The miracle of Cana

This book retells the great aesthetic, historical and technological story that began 450 years ago, in 1562, when the Benedictine monks in the monastery of San Giorgio commissioned Paolo Veronese to make a large painting of the Wedding at Cana. When completed, the canvas of about seventy square metres filled the entire rear wall of Palladio’s Refectory, and was conceived as a glorious, logical trompe-l’oeil complement to the architectural setting. The enduring chorus of praise and marvel induced Napoleon and the French – who had occupied Venice – to seize the work in 1797 as war reparations.
For over two centuries, the wall had remained more or less blank, like an open wound that prevented people from experiencing the original atmosphere of the refectory. Then on 11 September 2007, exactly 210 years after the original’s removal, Paolo Veronese’s Wedding at Cana returned home in the form of a perfect facsimile made by Factum Arte, Madrid. At long last the work of art could once more be experienced directly and the overall unity, including the dialogue between architecture and painting, fully appreciated.

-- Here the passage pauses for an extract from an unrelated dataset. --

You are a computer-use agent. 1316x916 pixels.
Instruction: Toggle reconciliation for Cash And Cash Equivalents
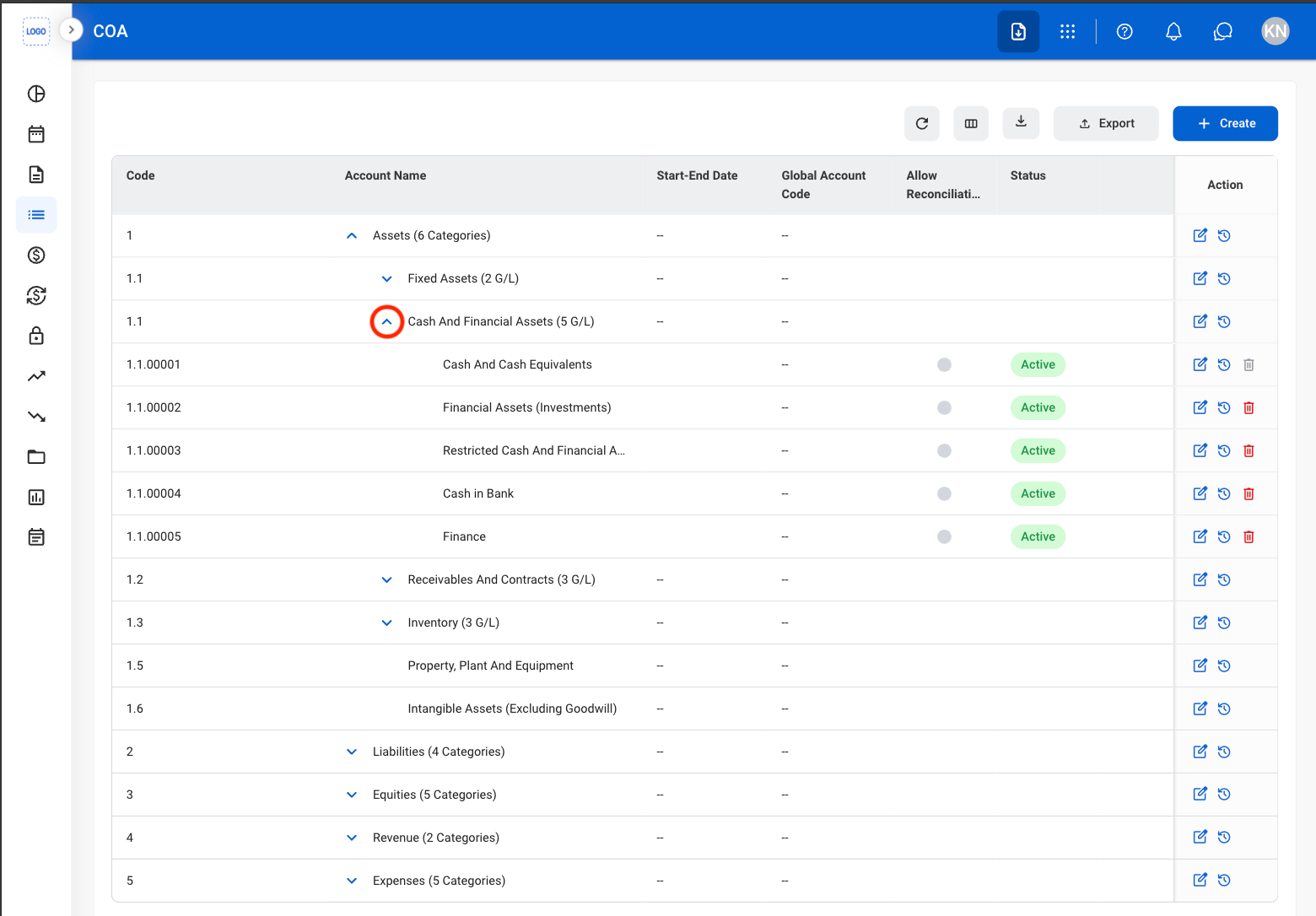tap(944, 364)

The book is divided into three sections: 1) the story of the original painting still in the Musée du Louvre, Paris; 2) a detailed description of the technical processes involved in producing the facsimile; 3) critical reflections in the fields of aesthetics and art history about the significance of the operation and the new light it brings on issues in the conservation and restoration of art works.
As many of the considerations in the third section show, the new perspectives created by the facsimile lead us to conceive the “aura” of a painting in a dynamic way, as something which can effectively “migrate,” from one place to another, from the original to its “copies”. This English version is an updated and enhanced edition of the catalogue Il miracolo di Cana. L’originalità della ri-produzione (2007).